Information shown:
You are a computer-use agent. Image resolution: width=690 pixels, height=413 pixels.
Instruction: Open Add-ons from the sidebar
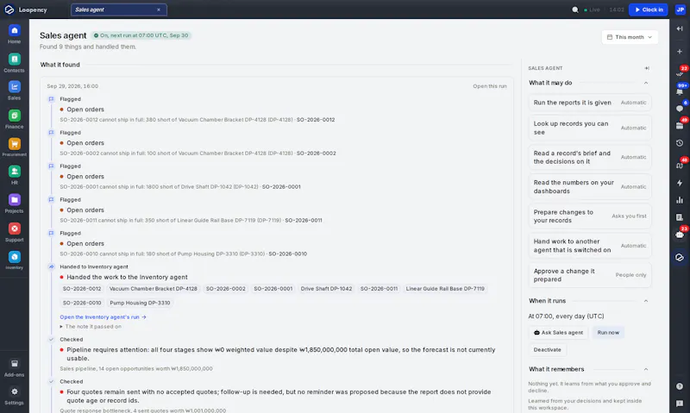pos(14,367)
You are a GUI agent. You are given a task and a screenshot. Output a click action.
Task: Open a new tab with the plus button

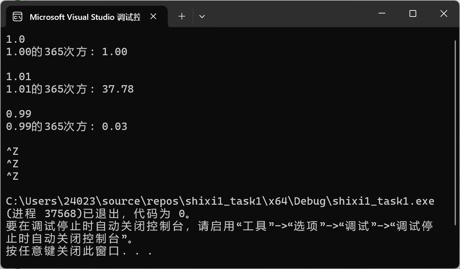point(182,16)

* * *

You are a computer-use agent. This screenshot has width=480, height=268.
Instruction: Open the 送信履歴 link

Problem to solve: Output the lines above exactly, but only those between the line holding "You are a computer-use agent. This" and the line holding "Instruction: Open the 送信履歴 link", inclusive.

Solved problem:
You are a computer-use agent. This screenshot has width=480, height=268.
Instruction: Open the 送信履歴 link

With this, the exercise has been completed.